Module 12 Lesson 4: Self-Correction Loops
The double-check. Implementing internal loops where one agent reviews and corrects the errors of another.
Self-Correction Loops: The Internal Audit
If you want 99% accuracy, you cannot trust a single "pass" of an LLM. Even the smartest models make mistakes. The Self-Correction Loop is an architecture where the agent is asked to review its own work (or another agent reviews it) before it is finalized.
1. The "Reflection" Pattern
Reflection is the simplest form of self-correction.
- Agent: Generates an answer.
- System Prompt: "Review your answer above. Are there any factual errors? Is the tone correct? If there are issues, provide a corrected version. If it's perfect, repeat the answer."
This small addition often catches math errors and tone inconsistencies that would have otherwise gone to the user.
2. Multi-Agent Correction
A better version is Adversarial Correction.
- Agent A (The Writer): Creates the response.

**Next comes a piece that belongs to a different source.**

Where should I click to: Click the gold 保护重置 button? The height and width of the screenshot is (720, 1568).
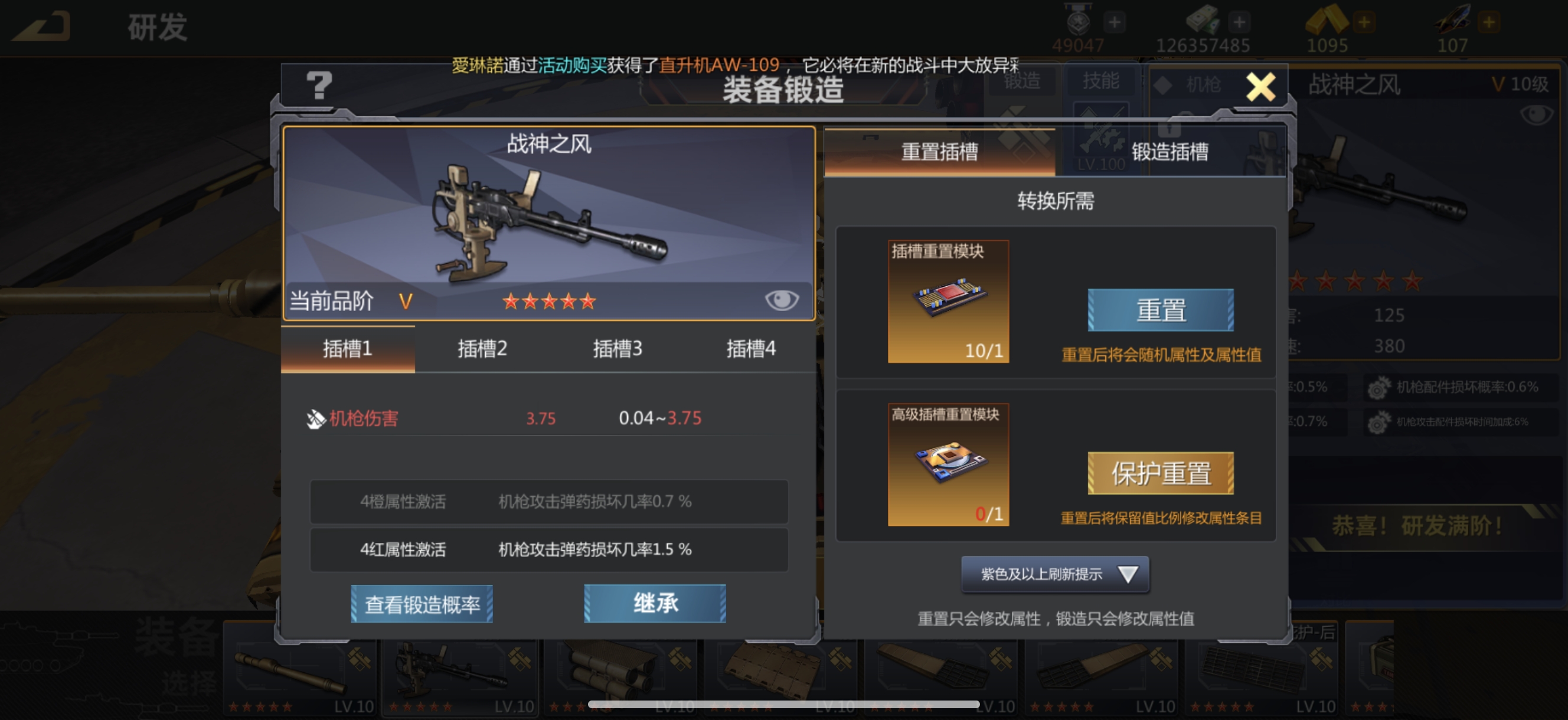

- Agent B (The Fact-Checker): Searches the web to verify every claim made by Agent A.
- Loop: If Agent B finds a lie, it tells Agent A to rewrite.
3. Visualizing the Audit
graph TD
Start[User Query] --> Gen[Generator: Draft Response]
Gen --> Audit[Auditor: Check for Flaws]
Audit --> Path{Found Errors?}
Path -- Yes --> Logic[Logic: Feed errors back]
Logic --> Gen
Path -- No --> Final[Success: Return Result]
4. Cost vs. Quality Trade-off
Self-correction loops are expensive. You are essentially doubling or tripling your token usage for every single query.
- High-Stakes (Billing/Medical): Use a loop.
- Low-Stakes (Casual Chat): Skip the loop.
5. Engineering Tip: Specific Checklists
Don't just ask the agent to "Review." Give it a Criteria Checklist. *"Verify the final JSON contains:
- All three requested fields.
- Correct capitalization of Names.
- No information outside of the provided source text."*
Specificity in the auditor's prompt is the secret to high-quality correction.
Key Takeaways
- Self-Correction is required for production-level reliability.
- Reflection allows an agent to catch its own probabilistic errors.
- Checklists guide the auditor to focus on specific high-risk areas.
- Always budget for increased costs and latency when adding correction loops.